Acetone serves as a potent organic solvent in biochemistry laboratories, particularly for protein precipitation and lipid delipidation. Its low dielectric constant and capacity to disrupt hydrophobic interactions make it highly effective for separating biomolecules and preparing samples for downstream analytical applications.
Chemical Properties
Acetone ((CH₃)₂CO) is the simplest ketone, characterized by a central carbonyl (C=O) group flanked by two methyl groups in a planar configuration. It has a boiling point of 56°C and is fully miscible with water, ethanol, and chloroform. With a density of 0.785 g/mL at 20°C and a vapor pressure of approximately 30 kPa, acetone evaporates rapidly under ambient conditions. It exhibits keto–enol tautomerism, although the enol form represents less than 0.0003% at equilibrium, ensuring chemical stability in most laboratory protocols. High-purity analytical grades (ACS/HPLC ≥99.5%) minimize water and benzene impurities, making acetone suitable for chromatography and sensitive analytical techniques.
Biochemical Applications
In proteomics workflows, ice-cold acetone (typically 4:1 v/v relative to sample volume) efficiently precipitates proteins from lysates or gel extracts, achieving recovery rates above 90%. The mechanism involves dehydration of solvation shells and aggregation mediated by van der Waals interactions, facilitating sample preparation for mass spectrometry.

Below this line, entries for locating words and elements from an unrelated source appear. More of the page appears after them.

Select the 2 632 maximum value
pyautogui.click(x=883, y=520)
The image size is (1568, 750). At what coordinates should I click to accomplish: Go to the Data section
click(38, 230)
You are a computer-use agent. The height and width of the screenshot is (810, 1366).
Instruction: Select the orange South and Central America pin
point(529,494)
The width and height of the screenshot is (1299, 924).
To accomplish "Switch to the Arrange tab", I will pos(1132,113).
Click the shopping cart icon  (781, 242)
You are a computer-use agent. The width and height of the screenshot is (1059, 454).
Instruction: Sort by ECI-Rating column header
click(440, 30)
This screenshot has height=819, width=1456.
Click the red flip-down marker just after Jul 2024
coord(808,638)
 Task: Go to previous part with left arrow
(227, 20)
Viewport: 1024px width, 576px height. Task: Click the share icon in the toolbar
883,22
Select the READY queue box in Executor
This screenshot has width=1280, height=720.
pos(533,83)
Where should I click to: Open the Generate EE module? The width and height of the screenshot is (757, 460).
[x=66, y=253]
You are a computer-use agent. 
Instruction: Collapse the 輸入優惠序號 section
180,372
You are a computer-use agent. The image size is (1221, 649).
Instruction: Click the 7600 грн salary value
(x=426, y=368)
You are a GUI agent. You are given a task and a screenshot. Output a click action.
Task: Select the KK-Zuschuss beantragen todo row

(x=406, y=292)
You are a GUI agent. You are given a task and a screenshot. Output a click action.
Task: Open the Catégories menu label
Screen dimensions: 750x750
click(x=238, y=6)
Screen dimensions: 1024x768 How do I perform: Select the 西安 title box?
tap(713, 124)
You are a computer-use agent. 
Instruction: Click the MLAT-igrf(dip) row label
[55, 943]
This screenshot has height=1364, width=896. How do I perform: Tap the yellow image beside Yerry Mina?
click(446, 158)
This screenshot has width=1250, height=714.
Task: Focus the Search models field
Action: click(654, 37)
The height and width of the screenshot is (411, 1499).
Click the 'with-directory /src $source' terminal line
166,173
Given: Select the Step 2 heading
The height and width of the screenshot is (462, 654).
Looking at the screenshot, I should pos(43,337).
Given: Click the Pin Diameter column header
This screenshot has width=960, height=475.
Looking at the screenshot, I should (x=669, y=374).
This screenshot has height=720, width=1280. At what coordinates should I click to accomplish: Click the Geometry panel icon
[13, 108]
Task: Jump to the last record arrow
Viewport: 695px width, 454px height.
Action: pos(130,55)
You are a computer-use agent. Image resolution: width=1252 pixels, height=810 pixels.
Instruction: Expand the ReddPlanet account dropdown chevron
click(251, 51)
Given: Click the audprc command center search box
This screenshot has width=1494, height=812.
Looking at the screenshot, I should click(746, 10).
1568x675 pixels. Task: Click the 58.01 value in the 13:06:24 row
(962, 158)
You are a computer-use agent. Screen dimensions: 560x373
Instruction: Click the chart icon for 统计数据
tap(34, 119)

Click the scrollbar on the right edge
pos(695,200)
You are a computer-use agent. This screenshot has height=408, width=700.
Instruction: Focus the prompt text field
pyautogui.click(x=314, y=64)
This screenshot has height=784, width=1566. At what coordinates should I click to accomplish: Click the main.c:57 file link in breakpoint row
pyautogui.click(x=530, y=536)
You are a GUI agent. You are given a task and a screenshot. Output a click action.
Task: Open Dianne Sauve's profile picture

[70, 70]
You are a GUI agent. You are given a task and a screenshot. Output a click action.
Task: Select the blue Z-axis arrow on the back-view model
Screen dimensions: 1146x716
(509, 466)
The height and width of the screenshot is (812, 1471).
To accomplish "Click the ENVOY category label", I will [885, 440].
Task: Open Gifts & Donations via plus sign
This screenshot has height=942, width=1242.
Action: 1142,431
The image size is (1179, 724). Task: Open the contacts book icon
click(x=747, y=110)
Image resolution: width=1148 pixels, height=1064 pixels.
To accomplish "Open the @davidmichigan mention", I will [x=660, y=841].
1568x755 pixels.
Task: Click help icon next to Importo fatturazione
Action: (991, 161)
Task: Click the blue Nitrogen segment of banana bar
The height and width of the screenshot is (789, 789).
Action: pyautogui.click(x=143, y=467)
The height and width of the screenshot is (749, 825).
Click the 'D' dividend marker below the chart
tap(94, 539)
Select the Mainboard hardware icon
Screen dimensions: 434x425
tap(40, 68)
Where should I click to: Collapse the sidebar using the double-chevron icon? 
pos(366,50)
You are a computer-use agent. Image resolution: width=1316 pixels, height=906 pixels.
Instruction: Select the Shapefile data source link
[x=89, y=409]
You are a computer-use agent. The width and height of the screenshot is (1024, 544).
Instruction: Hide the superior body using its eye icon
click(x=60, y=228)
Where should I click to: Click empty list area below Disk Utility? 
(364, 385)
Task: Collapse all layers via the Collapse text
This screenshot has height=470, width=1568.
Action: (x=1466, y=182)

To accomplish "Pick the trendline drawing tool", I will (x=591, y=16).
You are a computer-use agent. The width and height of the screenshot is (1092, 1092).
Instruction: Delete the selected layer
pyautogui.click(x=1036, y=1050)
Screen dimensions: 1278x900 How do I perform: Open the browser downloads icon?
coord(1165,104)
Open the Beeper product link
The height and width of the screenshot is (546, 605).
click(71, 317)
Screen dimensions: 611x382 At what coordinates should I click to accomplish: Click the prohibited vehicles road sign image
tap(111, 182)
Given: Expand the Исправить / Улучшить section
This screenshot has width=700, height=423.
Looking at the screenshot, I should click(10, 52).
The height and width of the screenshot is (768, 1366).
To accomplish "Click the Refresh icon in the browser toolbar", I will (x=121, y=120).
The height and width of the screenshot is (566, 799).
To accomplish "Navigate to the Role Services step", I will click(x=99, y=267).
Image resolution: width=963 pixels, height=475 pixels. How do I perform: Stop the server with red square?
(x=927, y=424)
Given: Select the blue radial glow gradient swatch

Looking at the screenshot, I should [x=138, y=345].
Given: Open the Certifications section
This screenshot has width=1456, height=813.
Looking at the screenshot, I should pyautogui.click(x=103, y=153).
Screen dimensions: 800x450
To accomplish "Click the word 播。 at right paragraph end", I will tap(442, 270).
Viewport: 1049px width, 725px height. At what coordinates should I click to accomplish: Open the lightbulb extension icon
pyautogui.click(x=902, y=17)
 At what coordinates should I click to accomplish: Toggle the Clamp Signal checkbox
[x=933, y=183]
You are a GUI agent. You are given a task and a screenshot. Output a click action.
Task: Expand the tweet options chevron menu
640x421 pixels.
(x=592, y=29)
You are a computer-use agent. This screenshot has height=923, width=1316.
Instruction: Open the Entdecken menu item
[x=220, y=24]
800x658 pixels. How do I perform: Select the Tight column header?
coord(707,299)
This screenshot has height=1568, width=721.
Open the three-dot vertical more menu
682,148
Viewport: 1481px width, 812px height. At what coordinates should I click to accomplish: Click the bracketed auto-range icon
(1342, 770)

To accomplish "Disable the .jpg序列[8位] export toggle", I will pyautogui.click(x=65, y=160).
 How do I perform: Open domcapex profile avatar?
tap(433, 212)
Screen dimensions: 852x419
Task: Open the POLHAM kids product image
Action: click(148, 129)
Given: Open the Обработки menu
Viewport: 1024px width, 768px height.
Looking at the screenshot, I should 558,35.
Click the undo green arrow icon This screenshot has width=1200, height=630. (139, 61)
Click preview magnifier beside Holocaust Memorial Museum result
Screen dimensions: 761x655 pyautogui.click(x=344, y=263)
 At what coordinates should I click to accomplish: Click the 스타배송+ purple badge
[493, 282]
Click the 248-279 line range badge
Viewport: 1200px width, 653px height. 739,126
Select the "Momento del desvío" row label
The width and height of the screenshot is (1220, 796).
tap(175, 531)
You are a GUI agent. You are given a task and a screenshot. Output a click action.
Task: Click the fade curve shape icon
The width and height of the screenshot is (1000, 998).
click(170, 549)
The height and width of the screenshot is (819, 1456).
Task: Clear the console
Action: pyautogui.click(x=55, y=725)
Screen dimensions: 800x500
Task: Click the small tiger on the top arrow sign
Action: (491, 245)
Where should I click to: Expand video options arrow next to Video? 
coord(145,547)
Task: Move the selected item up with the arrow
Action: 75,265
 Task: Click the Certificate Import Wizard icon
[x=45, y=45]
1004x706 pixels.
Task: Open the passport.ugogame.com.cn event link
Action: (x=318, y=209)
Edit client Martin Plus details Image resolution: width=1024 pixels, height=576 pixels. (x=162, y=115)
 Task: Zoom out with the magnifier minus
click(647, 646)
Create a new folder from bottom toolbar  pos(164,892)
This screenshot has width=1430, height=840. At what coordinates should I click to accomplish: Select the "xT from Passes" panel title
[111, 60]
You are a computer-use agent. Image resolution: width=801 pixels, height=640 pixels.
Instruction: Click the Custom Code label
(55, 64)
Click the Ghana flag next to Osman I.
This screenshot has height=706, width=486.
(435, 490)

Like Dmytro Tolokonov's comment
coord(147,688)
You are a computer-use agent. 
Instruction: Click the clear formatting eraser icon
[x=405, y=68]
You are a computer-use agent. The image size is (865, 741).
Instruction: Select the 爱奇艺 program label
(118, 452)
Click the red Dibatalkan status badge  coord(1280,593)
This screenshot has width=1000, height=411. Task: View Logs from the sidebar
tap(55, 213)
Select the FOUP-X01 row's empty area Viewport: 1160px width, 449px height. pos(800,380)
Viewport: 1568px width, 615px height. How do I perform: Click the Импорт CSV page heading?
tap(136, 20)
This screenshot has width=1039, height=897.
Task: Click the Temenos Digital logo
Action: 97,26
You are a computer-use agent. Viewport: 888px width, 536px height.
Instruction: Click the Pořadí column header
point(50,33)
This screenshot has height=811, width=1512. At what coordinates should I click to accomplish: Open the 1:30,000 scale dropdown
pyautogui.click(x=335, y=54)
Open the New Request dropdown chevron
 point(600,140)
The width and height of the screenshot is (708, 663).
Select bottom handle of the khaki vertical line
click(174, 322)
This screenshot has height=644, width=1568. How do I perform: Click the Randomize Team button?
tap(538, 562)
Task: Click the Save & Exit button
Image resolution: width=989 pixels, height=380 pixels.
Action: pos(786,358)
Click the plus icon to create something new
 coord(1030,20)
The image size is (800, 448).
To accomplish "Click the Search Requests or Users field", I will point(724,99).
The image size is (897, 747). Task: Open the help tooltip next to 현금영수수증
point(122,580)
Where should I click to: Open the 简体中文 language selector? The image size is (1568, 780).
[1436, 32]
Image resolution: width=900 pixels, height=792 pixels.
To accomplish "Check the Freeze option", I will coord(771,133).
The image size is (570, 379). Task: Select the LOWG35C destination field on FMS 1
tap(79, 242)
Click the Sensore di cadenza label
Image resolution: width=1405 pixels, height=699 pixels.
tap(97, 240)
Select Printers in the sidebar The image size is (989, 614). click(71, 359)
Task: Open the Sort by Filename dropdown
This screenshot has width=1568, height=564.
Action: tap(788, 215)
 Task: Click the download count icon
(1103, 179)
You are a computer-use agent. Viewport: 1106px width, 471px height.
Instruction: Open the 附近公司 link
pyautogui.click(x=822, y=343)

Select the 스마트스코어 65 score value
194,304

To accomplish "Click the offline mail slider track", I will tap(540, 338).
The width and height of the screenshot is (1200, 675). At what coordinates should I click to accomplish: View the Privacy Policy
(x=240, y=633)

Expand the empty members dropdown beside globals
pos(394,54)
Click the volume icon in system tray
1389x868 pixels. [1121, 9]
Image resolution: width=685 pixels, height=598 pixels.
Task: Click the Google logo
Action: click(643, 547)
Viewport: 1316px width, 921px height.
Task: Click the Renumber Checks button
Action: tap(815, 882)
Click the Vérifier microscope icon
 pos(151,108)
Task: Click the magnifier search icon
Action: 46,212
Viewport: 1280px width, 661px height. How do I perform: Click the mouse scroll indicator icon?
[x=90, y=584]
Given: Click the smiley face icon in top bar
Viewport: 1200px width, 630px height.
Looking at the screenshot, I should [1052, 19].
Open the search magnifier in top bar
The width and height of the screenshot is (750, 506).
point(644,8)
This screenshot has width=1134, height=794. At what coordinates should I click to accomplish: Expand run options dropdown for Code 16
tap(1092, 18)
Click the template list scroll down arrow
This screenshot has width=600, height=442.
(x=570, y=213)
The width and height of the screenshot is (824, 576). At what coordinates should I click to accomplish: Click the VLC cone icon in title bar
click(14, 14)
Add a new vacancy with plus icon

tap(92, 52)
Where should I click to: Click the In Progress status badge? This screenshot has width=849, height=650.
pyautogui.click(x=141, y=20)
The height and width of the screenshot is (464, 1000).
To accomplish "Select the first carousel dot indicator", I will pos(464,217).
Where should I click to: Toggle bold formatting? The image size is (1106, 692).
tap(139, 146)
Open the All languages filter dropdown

In lipid biochemistry, acetone is used to wash Folch extracts to remove non-lipid contaminants following chloroform–methanol extraction, and to delipidate membrane fractions prior to electrophoretic analysis. In molecular biology applications, acetone fixation preserves cellular morphology for immunofluorescence without the permeabilization effects associated with methanol, and it assists in nucleic acid purification from polysaccharide-rich plant tissues.